Businesses in Cape Town’s central business district can now access the city’s fibre network, with service provider RSAWeb the first to offer access.
RSAWeb is offering connections of between 25Mbit/s and 1Gbit/s using the city’s fibre infrastructure and hopes that once businesses have embraced the project it may be able to extend it to high-density residential locations, too.
MD Rob Gilmour says the company has connected its two Cape Town data centres to the fibre network, meaning businesses can connect to and route their traffic through either one.
“This, coupled with speeds from 25Mbit/s to 1Gbit/s, means it’s not just a connectivity play but also a way for businesses in the CBD to rethink their IT strategies,” Gilmour says.
“Previously, it may have been too costly to think about moving entire onsite infrastructure into a data centre or the cloud due to the high cost of connectivity, this is no longer the case.”

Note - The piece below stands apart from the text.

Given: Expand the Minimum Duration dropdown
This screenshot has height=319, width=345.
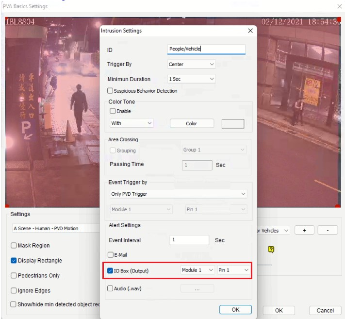Looking at the screenshot, I should tap(191, 79).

RSAWeb has been testing the service with two clients over the past month and is now ready to take it to market.
For now, access to fibre is available only to businesses located in the City Bowl, but Gilmour says the project will be expanded to the suburbs of Bellville and Claremont in coming months.
Pricing depends on the distance from the switching centre to the premises of the business and typically ranges from R2 500 to R10 000/month.
Gilmour says RSAWeb’s pricing is “very reasonable” when compared to other fibre products “Companies don’t necessarily spend less when they move to fibre, but they use more data. With a 50Mbit/s or 100Mbit/s connection, you can change your business. You can outsource everything.”
The City of Cape Town’s model is to connect its own buildings rather than buying fibre from Telkom. Instead of building only one sleeve for fibre, it has installed multiple sleeves and is encouraging Internet service providers to resell access to that infrastructure to offset its installation costs.
According to Gilmour, the project is part of Cape Town’s plans to position itself as a “high bandwidth area” in order to attract new businesses and help existing ones grow.
RSAWeb also wants to connect apartments that have sprung up in the CBD in recent years. “Fibre to the home is definitely something we’re looking at,” Gilmour says. “Anyone who is within 300 metres of the network can be connected to it, and it’s relatively inexpensive to do so. The trick is, who’s paying for it? At R2 500/month, it’s probably out of the range of most people.
“Our model is a traditional corporate connectivity model, but we also have a broadband model which will play out when we have a point of presence in a building, as in the case of mixed-use buildings. A corporate customer in a building can play out the residential model with ADSL-style pricing.”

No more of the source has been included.